Sunday, February 9, 2014

Odie in the Classroom

This past week I had my first experience reading Odie the Stray Kitten to an elementary school classroom, and I hope to make this a regular occurrence. I began by introducing myself and telling the students that I had been writing stories for a very long time. I started writing stories about animals when I was their age, as soon as I could write. And it has continued for over 20 years. I spoke about the real Odie and how his life inspired me to write this particular story and that I felt it was one of the best I had written. It was the first story I had turned into a book.

The students had recently been working on their writing, especially editing and revising. So I talked about how many times I had to edit and revise the story and about how the biggest revision was the perspective of the story. Before I began reading the book, I asked them to think about who was telling the story. Of course I was the one reading it, but I wanted them to understand whose words were on the pages. Changing the perspective from third to first person (Odie is the one telling the story) was by far the biggest revision of the book.
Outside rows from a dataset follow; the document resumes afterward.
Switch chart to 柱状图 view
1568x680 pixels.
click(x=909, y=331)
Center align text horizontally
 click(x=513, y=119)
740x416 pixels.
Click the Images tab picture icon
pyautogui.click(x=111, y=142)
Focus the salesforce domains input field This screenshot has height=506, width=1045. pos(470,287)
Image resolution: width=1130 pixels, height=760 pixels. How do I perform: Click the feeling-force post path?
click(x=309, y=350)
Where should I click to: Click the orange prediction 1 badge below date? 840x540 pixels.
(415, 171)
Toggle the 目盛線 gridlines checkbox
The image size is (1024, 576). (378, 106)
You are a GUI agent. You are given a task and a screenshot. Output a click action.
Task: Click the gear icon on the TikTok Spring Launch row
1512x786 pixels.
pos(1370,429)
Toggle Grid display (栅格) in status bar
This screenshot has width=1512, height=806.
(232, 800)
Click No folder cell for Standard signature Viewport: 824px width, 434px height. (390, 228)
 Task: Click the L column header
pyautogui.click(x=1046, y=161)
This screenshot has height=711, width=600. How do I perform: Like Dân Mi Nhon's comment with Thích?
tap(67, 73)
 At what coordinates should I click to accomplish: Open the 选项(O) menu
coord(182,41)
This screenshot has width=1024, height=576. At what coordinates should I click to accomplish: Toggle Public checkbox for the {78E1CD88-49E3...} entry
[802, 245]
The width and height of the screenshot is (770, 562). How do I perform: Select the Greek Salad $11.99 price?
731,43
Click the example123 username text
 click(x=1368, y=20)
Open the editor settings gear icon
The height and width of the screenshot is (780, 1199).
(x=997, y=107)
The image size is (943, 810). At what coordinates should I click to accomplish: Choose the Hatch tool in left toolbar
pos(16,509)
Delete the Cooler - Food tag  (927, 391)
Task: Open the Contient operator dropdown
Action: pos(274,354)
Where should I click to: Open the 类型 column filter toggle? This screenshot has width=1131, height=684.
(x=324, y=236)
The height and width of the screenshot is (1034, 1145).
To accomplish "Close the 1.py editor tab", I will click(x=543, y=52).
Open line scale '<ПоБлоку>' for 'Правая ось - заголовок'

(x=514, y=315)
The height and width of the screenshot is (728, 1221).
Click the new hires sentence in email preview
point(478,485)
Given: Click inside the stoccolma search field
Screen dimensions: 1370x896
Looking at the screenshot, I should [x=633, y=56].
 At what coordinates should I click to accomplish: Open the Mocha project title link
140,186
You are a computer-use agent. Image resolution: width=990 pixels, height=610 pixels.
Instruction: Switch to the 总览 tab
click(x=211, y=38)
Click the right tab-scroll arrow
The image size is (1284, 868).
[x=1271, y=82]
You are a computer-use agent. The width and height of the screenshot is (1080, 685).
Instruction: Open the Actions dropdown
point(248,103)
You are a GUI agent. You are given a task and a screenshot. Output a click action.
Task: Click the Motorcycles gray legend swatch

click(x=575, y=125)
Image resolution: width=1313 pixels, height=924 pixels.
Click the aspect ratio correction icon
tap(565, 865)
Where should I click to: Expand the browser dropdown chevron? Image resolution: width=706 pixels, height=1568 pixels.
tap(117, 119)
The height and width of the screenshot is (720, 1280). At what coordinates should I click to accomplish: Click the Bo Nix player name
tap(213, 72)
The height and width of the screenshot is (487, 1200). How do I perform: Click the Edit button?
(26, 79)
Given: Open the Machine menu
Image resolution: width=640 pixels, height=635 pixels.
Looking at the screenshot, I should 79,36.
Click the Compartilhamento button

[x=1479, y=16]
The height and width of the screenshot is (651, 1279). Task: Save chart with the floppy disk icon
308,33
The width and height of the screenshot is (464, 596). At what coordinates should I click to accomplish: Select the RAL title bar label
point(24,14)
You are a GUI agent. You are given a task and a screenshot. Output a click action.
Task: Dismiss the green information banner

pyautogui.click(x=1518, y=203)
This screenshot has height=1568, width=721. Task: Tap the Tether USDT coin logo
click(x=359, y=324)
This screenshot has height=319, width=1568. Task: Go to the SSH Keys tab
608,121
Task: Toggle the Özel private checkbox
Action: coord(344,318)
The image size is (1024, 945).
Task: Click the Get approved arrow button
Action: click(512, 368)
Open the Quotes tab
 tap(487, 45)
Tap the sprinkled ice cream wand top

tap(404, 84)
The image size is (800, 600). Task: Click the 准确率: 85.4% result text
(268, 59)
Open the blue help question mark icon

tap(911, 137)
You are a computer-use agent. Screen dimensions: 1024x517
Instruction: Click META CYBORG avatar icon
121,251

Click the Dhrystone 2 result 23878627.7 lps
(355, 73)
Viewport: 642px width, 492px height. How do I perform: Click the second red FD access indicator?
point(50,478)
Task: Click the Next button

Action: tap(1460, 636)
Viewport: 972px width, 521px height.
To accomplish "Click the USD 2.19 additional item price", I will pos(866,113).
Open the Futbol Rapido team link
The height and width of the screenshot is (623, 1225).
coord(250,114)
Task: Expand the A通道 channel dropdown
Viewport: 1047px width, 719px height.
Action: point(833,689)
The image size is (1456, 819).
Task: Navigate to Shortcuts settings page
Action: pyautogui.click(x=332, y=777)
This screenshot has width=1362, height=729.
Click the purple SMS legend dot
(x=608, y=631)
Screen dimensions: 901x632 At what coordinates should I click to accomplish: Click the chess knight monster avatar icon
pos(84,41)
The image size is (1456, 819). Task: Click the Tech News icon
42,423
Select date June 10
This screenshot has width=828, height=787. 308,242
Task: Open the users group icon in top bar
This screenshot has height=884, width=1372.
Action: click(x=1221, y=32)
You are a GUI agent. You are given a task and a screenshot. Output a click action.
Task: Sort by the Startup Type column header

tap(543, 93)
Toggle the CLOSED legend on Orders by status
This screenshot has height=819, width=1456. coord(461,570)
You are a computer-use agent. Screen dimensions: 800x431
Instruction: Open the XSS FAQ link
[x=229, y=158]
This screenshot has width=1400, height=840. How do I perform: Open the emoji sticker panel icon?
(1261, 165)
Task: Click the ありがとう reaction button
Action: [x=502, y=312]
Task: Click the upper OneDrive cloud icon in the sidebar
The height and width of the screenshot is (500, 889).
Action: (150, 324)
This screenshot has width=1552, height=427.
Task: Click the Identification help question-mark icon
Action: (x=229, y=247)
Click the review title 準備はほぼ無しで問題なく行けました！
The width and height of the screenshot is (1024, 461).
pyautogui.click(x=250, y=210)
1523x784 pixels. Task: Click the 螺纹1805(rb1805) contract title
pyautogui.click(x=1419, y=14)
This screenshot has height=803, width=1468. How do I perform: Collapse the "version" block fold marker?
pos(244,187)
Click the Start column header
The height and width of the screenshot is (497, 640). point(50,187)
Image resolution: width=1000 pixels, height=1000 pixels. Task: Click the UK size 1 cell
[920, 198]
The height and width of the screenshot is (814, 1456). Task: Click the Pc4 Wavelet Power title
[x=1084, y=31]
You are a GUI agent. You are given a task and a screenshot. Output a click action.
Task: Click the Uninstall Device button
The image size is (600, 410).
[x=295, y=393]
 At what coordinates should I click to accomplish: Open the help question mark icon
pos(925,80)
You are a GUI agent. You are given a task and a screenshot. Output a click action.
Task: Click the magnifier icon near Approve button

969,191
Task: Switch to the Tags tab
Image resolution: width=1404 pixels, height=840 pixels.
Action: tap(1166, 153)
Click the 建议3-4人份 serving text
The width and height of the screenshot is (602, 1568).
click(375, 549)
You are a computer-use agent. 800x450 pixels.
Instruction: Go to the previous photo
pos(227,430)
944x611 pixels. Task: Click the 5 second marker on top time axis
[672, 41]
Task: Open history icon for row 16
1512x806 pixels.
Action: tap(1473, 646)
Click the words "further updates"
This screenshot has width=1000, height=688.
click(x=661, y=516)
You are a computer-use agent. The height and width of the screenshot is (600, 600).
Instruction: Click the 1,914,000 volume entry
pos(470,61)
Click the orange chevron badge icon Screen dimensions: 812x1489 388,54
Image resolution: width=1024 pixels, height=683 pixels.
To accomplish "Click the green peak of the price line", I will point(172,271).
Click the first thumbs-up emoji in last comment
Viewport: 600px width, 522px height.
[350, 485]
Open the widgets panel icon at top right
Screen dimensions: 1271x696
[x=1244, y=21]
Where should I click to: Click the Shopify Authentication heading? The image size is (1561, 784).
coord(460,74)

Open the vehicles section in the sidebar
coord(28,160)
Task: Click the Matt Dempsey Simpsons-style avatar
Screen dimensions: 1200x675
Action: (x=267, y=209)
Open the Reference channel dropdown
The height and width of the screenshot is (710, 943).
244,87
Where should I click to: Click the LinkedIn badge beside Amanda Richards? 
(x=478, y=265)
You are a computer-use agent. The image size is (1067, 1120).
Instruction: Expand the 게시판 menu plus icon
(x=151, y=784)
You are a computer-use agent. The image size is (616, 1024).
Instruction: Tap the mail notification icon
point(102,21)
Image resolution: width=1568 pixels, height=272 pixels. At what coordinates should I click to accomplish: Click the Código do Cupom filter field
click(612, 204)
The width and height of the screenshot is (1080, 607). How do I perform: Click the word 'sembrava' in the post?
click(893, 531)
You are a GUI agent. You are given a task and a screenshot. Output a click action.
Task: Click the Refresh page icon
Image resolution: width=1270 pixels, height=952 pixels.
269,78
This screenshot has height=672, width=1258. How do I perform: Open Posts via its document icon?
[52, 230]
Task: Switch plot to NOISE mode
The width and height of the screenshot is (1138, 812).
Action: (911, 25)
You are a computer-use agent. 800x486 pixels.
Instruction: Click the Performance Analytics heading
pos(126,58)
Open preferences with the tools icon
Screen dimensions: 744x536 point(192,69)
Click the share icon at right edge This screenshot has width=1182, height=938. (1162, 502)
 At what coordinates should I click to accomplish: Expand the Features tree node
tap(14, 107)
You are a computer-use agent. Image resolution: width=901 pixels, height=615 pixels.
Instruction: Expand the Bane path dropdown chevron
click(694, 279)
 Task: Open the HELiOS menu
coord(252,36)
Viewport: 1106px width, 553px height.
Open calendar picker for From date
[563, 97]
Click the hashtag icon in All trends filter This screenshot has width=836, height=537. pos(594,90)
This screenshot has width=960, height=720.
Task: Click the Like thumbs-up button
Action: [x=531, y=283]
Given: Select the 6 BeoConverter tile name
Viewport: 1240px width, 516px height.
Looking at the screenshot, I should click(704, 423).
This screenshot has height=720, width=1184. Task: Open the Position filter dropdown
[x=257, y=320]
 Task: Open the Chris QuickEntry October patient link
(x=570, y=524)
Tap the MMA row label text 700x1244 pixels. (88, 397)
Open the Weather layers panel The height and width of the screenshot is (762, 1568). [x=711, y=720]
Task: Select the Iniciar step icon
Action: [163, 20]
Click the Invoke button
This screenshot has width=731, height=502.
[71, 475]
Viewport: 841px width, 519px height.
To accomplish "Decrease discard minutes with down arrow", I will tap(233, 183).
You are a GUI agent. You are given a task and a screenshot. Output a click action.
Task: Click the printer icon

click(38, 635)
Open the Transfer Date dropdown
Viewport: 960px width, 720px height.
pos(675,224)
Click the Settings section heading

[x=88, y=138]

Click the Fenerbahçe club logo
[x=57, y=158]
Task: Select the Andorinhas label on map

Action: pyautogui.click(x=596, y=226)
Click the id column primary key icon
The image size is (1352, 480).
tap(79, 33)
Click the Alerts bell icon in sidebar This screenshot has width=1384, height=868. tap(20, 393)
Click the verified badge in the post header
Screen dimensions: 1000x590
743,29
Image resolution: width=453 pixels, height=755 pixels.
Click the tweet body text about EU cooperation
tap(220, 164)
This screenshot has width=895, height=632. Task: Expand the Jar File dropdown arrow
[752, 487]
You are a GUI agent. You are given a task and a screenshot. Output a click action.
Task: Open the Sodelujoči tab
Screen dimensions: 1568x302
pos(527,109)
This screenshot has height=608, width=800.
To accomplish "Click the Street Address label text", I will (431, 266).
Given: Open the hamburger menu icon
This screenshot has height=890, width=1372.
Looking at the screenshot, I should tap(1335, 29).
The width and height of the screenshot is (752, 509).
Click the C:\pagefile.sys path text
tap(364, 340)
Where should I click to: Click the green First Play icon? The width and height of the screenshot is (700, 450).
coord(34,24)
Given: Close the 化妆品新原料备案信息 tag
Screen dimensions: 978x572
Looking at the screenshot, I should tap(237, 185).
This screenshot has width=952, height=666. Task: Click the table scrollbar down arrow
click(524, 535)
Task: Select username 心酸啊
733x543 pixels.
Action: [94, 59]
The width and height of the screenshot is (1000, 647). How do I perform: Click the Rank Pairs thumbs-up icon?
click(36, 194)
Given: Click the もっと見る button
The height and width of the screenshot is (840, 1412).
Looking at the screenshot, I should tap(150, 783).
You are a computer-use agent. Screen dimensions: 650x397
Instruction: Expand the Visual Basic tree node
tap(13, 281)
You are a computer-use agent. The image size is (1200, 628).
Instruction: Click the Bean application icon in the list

I read the book to the class and it seemed to almost take on a whole new life as I read it to a room of seven and eight year-olds. The students were genuinely interested in what happened to Odie and they were captivated by the illustrations.

I gave them time to ask me questions, some of which were obscure, but still relevant. Then I showed them a poster board I had created with pictures of the real Odie and the other characters from the book. I felt like the students enjoyed this part of my presentation the most. This was the next best thing to having the real Odie in the classroom (Odie would not be a fan of that). This way the children could see the real animals and hopefully it helped them to realize how animals do have stories to tell. For me, the animals write the stories, I just edit them for children.

This was a very positive first experience taking the book to the classroom. Later that evening I received a message from the teacher telling me that she already had a parent comment on how much her child enjoyed the book and my presentation in the classroom. This meant more to me than anything. If my writing can inspire one child to begin writing his or her own stories or to become more aware of animal welfare, then I have done my job with this book.